Problem to work on:
Working from the top of the records below, reproduce each line exactly, ending once you have written the line containing "Enable the Group Tuning checkbox".

- - -

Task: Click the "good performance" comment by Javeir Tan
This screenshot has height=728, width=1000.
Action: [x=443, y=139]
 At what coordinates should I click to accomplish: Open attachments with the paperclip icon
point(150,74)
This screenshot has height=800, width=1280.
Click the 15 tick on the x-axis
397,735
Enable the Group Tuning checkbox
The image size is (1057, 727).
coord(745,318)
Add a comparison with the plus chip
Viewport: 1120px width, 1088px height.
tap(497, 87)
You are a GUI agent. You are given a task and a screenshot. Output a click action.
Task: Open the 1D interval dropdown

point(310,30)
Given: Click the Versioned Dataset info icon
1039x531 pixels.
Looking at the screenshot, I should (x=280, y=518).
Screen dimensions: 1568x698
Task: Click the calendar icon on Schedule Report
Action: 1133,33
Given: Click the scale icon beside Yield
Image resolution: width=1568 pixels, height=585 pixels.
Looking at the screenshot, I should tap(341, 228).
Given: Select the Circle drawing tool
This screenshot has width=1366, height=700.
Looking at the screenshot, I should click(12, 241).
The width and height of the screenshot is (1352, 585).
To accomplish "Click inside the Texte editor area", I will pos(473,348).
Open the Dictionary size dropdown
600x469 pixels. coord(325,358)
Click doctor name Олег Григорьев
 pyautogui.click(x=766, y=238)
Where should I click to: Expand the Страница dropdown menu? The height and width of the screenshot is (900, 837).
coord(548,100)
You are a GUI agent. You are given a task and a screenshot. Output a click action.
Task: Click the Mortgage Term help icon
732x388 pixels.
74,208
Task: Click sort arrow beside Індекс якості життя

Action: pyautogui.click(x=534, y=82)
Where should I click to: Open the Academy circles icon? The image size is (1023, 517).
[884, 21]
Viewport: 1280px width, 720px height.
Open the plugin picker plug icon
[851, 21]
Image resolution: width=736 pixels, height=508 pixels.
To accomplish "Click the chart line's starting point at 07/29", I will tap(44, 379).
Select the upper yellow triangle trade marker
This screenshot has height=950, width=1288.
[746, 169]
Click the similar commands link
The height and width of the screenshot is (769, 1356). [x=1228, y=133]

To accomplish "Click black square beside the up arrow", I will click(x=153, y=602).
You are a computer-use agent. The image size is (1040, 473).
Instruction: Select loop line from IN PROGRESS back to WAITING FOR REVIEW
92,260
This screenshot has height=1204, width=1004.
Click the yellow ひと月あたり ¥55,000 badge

- - -

Result:
Task: Click the "good performance" comment by Javeir Tan
This screenshot has height=728, width=1000.
Action: [x=443, y=139]
 At what coordinates should I click to accomplish: Open attachments with the paperclip icon
point(150,74)
This screenshot has height=800, width=1280.
Click the 15 tick on the x-axis
397,735
Enable the Group Tuning checkbox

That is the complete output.